─── SOURCE PASSAGE

The First Trimester
Weeks 0 – 12
During the first trimester your baby will grow from a cluster of cells into a recognisable fetus (baby) that is 5 cm (2 inches) long. It is the time when the foundations of your pregnancy are being laid down. The tiny cells produce biochemical messengers that will send signals to your body to stop your periods. The different layers of the cells will develop to create specific parts of the baby’s body.
By week five the building blocks for your baby’s organs are already in place. The heart begins to form and circulate blood. The position of the spine and digestive system are in place. Your baby is only 2 mm long at the end of week 5.
Your changing body:
In the first few weeks of pregnancy you will not look or feel pregnant, yet your body is already having major changes because you start to produce a lot of pregnancy hormones immediately after conception. The hormone oestrogen thickens the lining of your womb (uterus) and other hormones help the baby to settle down in your womb. Some women are very sensitive to the changes in their body and they know they are pregnant even before they miss a period. Women often feel that their breasts are more tender; you may notice that you want to pass urine more often, and for some women they can feel tired and sick.

──────
─── GIVEN INFORMATION

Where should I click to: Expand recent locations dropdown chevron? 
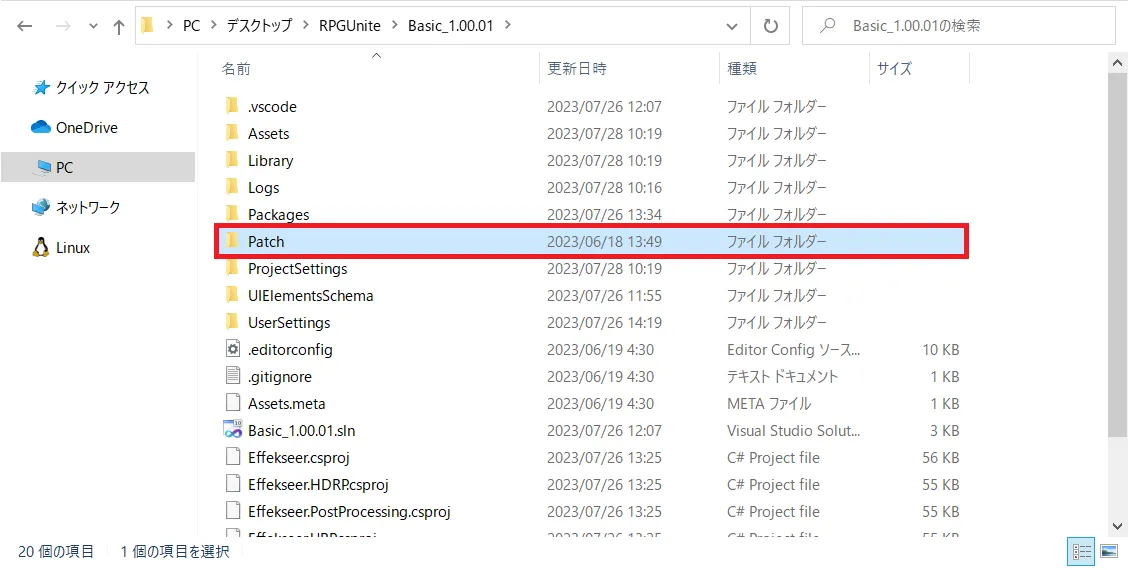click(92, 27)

──────
─── GIVEN INFORMATION

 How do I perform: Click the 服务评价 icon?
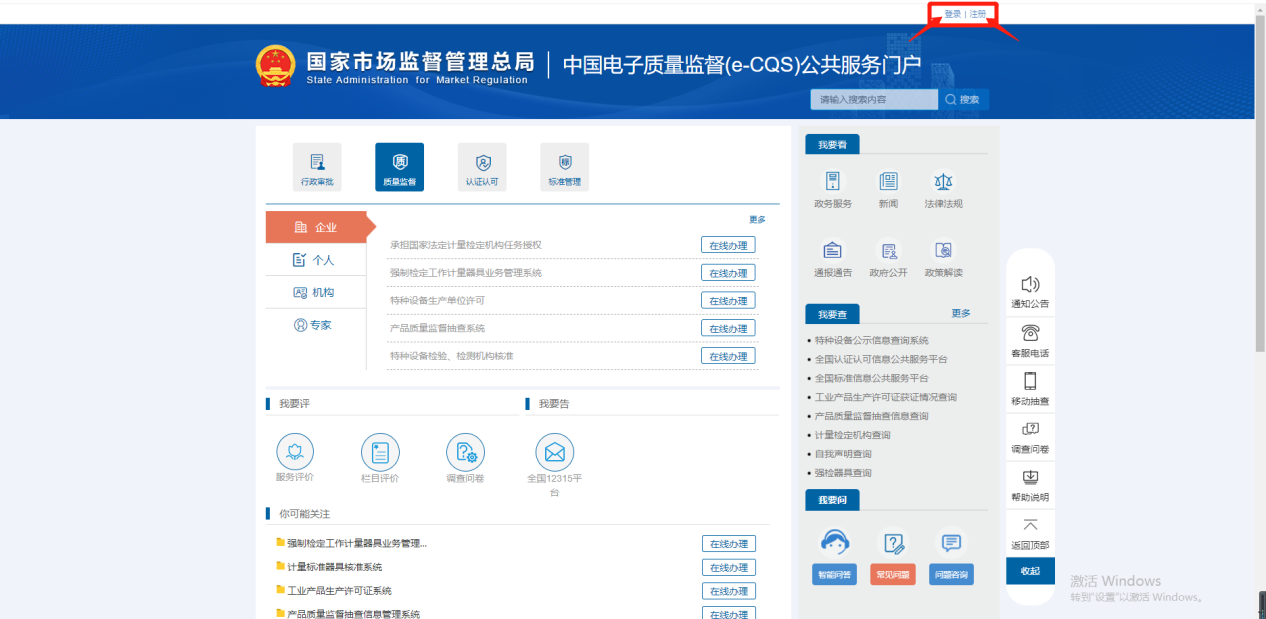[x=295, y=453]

──────

* [ACTIVITY LIST]
1 > Answer these from the first-trimester passage, one line each:
(a) How long is the baby at the end of week 5?
(b) How long is the fetus by the end of the first trimester?
(c) What change in their breasts do women often feel?
2 > Summarize the first-trimester passage in two sentences.
3 > Continue the first-trimester passage from its last sentence.

* [ANSWERS IN ORDER]
1 >
(a) 2 mm
(b) 5 cm (2 inches)
(c) Their breasts feel more tender.

2 > During the first trimester, weeks 0 to 12, the baby grows from a cluster of cells into a recognizable fetus 5 cm long, and the building blocks for its organs are in place by week five. Pregnancy hormones change a woman's body right after conception even before she looks or feels pregnant, and she may notice tender breasts, a need to pass urine more often, tiredness or sickness.

3 >
Things to do:
- If you are not already taking folic acid you should start now. You can get it in any pharmacy. Taking folic acid is very important as it reduces the risk of the baby developing a neural tube condition such as spina bifida. This happens when the tissues that fold to form the neural tube when the baby is growing in the womb do not close completely; the defect can happen anywhere from the base of the skull to the lower part of the back called the sacrum.
- Make an effort to change your lifestyle by stopping smoking and drinking alcohol and/or taking recreational drugs.
- Be good to yourself by eating little and often. Food hygiene is essential to protect you and your baby against the risk of food poisoning.
- Book an antenatal visit with your doctor (GP) and your maternity hospital.
Weeks 6 – 10
During these four weeks, your developing baby will start to change a lot in appearance, so by week 10 your little baby is starting to look like a human being. At week 6 your baby is sprouting limb buds from which the arms and legs will develop. The head continues to grow quicker than any other part of the body in order to accommodate the developing brain. By the end of week 6 your baby is 5 mm (0.2 inch) long.
Your baby is 12 mm (0.5 inch) long and the heartbeat can be seen on ultrasound scan. Your baby’s eyes and ears are developing quickly; by the end of week 8, the eyes already contain some colour. Your baby is now 15 mm (0.6 inch) long.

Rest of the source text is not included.